We store this result in a matrix and analyse using PCA (Principal Component Analysis). This converts our $\delta(x)$ matrix into fewer matrices that are orthogonal to each other, but better representing individual features.

PCA

We decompose this matrix of $\delta(x)$ for many prompts and compute how many orthogonal vectors would explain variance along their direction of the original $\delta(x)$ matrix. The results of this are plotted in Figure 5:

PCA components of delta(x) decomposed into 10 components. — *Figure 5.* The PCA components of $\delta(x)$ decomposed into 10 components.

We can see that most of the variance is only within one direction (PC1). Analysing this further, we can analyse the prompts that are highest and lowest within this dominant PC1 direction, plotted in Figure 6:

Prompts with highest and lowest PC1 scores. — *Figure 6.* Exploratory screenshot of which prompts gave the highest and lowest PC1 Scores.

Interestingly, we find that PC1 is associated with prompt length and task complexity: high PC1 scores are short and simple prompts, and low PC1 scores are complex, multi-step tasks. One way to test this new finding is to see if PC1 is causally related to task complexity. A naive proxy is whether the model produces longer responses.

For each of these prompts, we intervene at the layer where the refusal direction is strongest (layer 19 for Yi-6B-chat) and scale the activations along the PC1 direction from the range of -10x to 10x.

\[a \leftarrow a + \lambda \cdot PC1\]

Our hypothesis is that the two extremes of these multipliers (10x and -10x) should yield distinctly longer and shorter outputs, which we measure by character and word count.

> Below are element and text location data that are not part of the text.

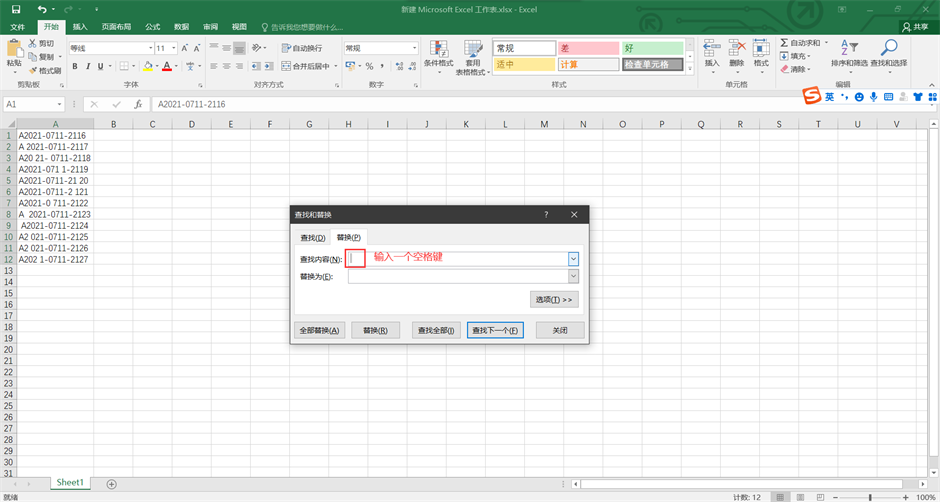This screenshot has width=940, height=502.
Task: Click the Insert Function fx icon
Action: pyautogui.click(x=138, y=104)
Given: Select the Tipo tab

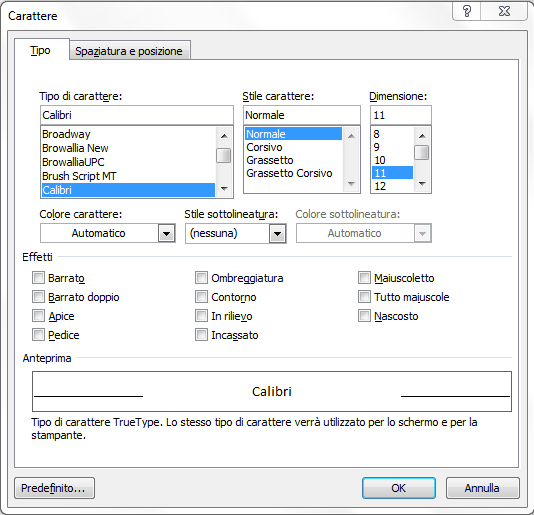Looking at the screenshot, I should click(41, 50).
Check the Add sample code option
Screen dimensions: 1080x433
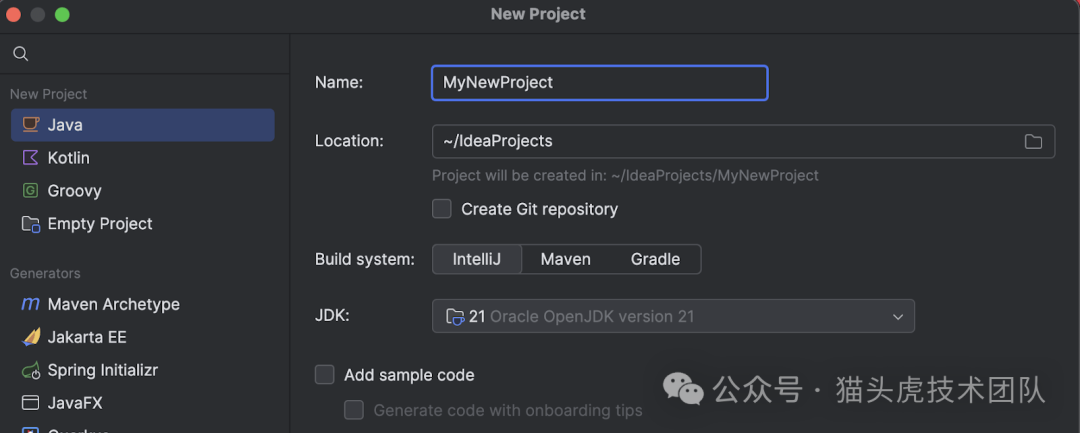tap(325, 375)
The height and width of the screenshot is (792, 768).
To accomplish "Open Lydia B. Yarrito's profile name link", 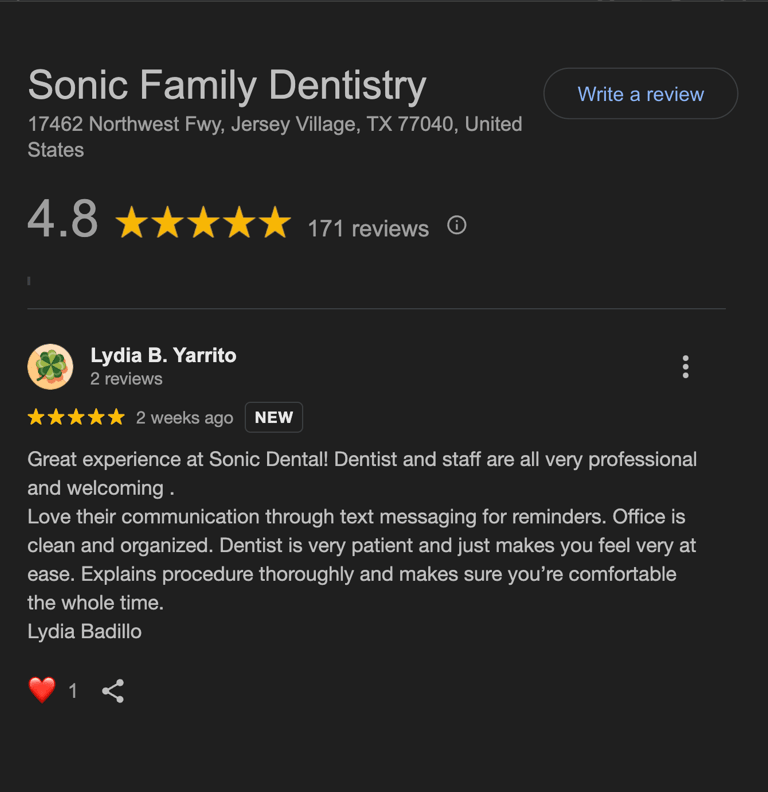I will pyautogui.click(x=163, y=355).
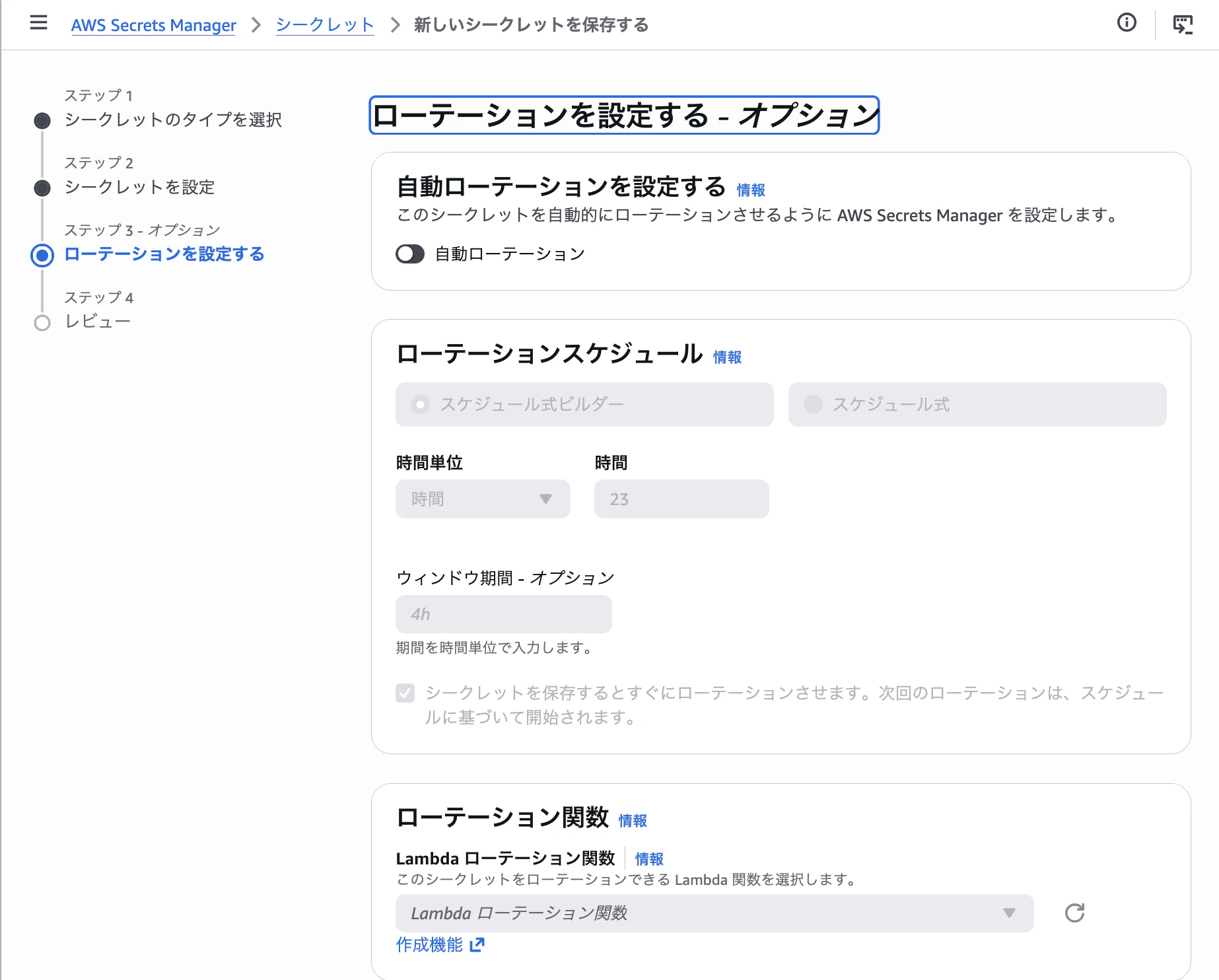Select the スケジュール式ビルダー radio option
The image size is (1219, 980).
point(420,404)
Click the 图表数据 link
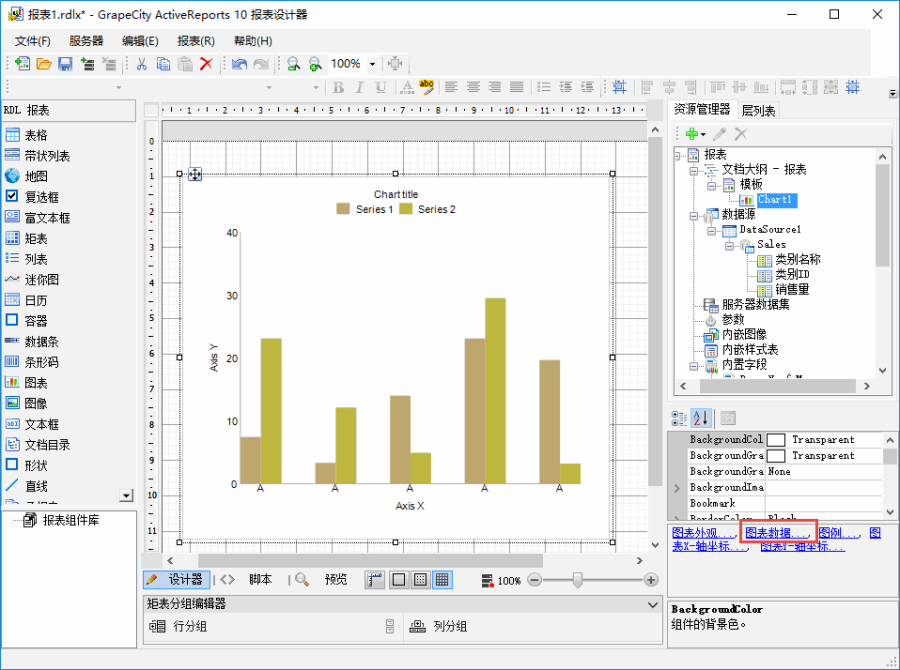The image size is (900, 670). click(778, 533)

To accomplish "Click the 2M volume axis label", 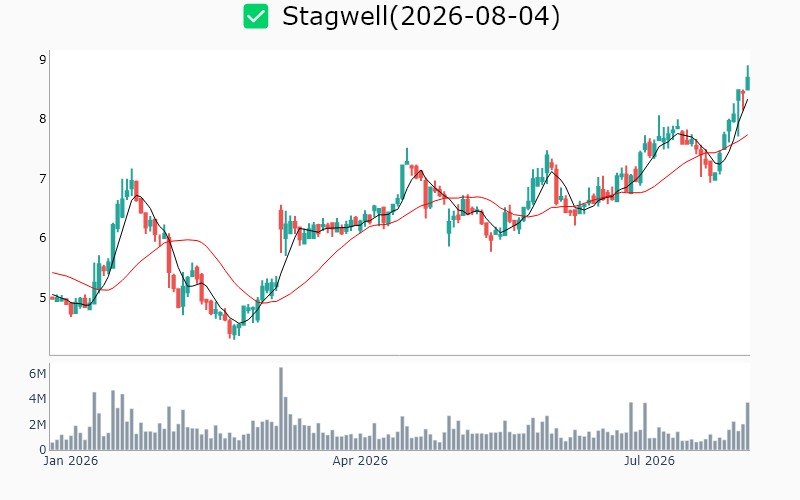I will tap(37, 424).
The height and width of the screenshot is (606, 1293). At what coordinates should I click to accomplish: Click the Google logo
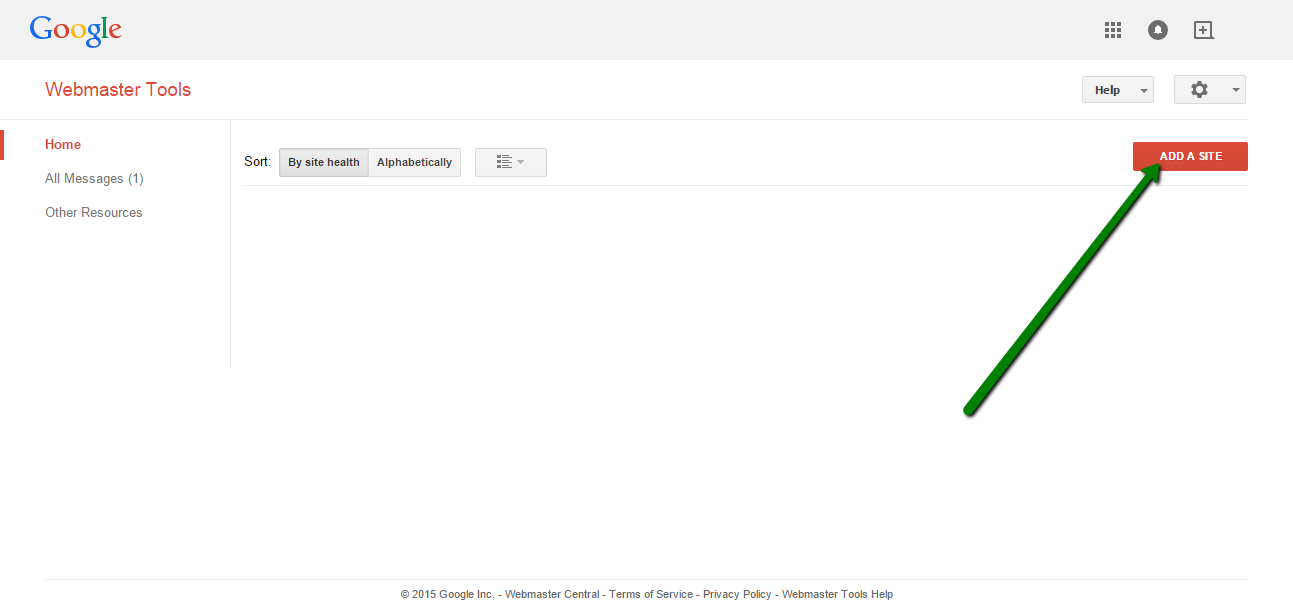pyautogui.click(x=76, y=30)
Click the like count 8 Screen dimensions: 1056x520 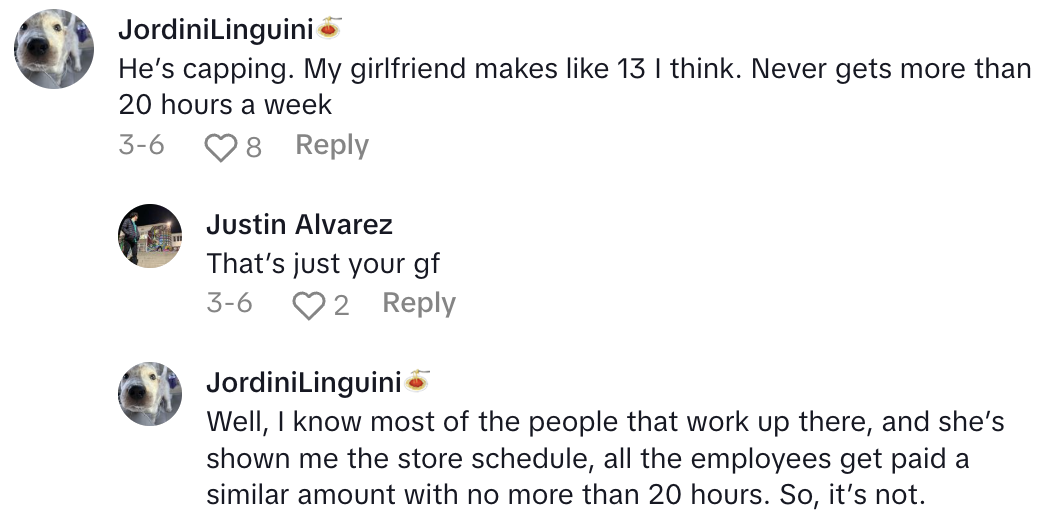tap(254, 148)
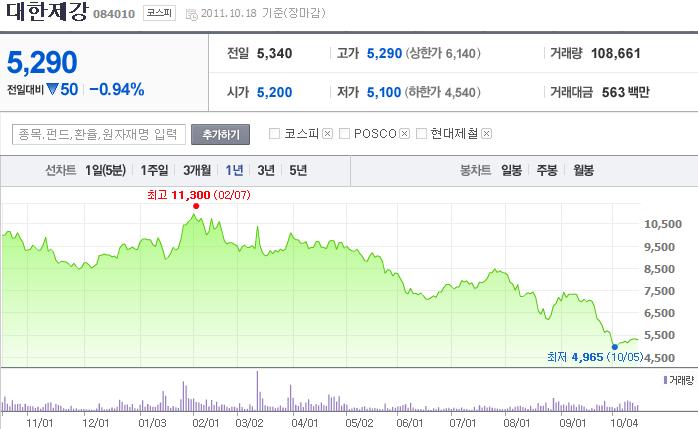This screenshot has width=698, height=429.
Task: Enable the 코스피 comparison checkbox
Action: (x=275, y=134)
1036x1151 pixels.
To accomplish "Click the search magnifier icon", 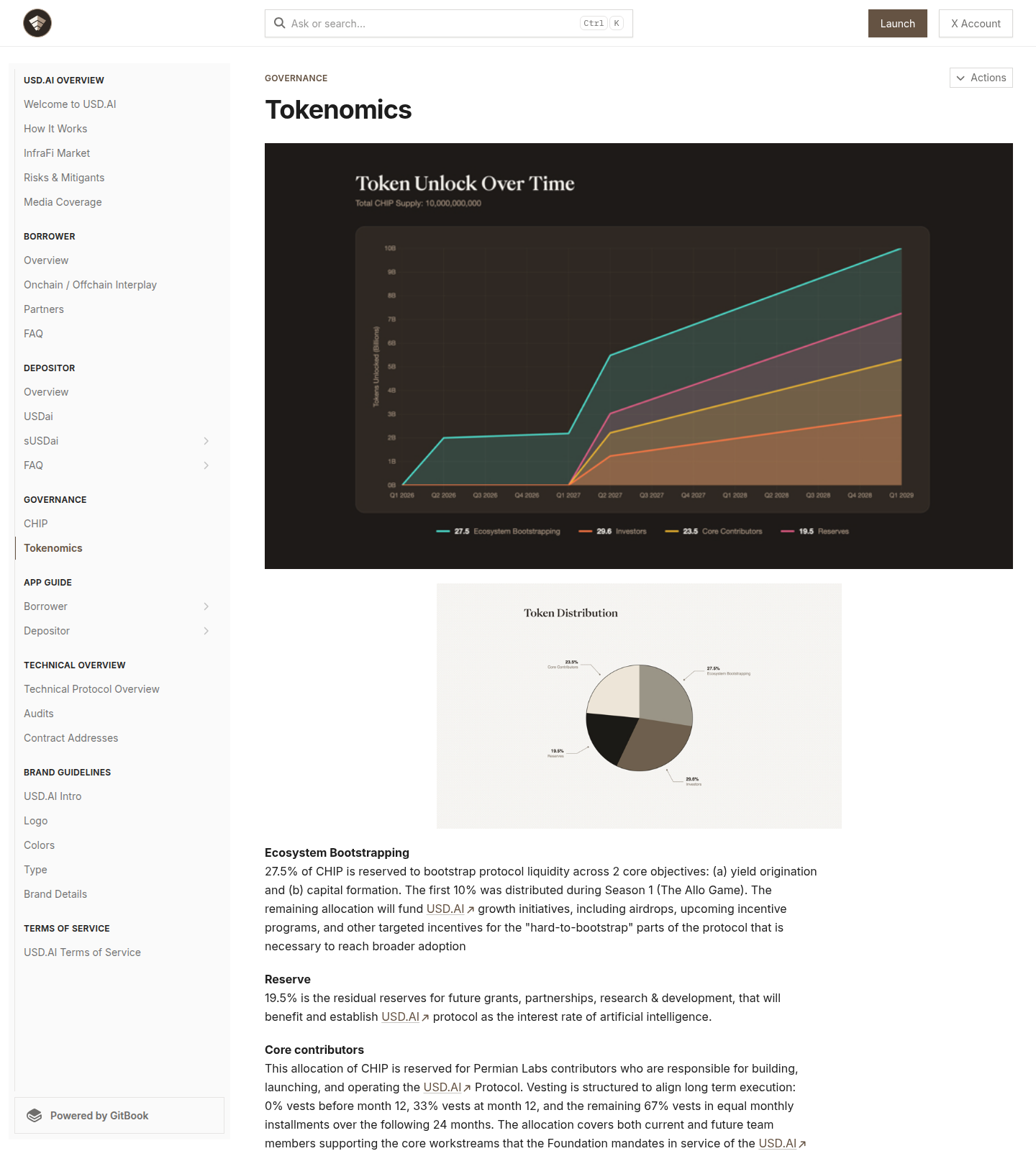I will [280, 23].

Doing this for a small set of 20 prompts shown in Figure 6, we plot our results in Figure 7:

Character length and word count vs PC1 multiplier. — *Figure 7.* The character length (left) and word count (right) of the model’s output against the multiplier applied to the PC1 (intervention).

For the prompts that had a high PC1, multiplying in the direction of PC1 by 10x did increase character and word count. This suggests a more subtle difference between the uncensored and base model: the dominant direction within $\delta(x)$ seems to modulate response verbosity for these high-PC1, short and simple prompts.

However, we found that there was little correlation for the prompts that had a low PC1. Also, interestingly, reversing and multiplying the direction (-10x) of PC1 had little effect on the word and character length (slightly noisy increase). A possible interpretation is that outputs typically stop when the model emits <end_token> (we increase the max output tokens to 500 to avoid capping long outputs). While this PC1 direction corresponds to predicting <end_token> at natural stopping points, it doesn’t make the model more likely to emit <end_token> earlier in the output for negative multiplier cases.

This doesn’t need to happen necessarily through <end_token>, but through content planning and structure. The model tends to end sequences at natural stopping points; positively multiplying this PC1 delays when the model ends, but negatively multiplying doesn’t make it finish sooner.

What to do next + improve

We would carry on exploring this and validating our current findings, but compute is not cheap for this project :(

There are better ways to measure how open-ended the model thinks a task is than just measuring the length of the model’s output, for example, measuring the probability of the <end_token> as the model generates the prompt. Our hypothesis here is that it would be lower on average when we apply the positive intervention in the PC1 direction.

Our interpretation at the end is possible, but needs verification to ensure that this direction is uniquely increasing and decreasing the model’s open-endedness during generation.

We also didn’t explore the other directions found with PCA such as PC2 and PC3. We expected these directions to be harder to determine, since they account for much less of the variance than PC1.

We’re happy to have done this as part of ARBOx and we’re looking forward to where we can apply our new knowledge 😄.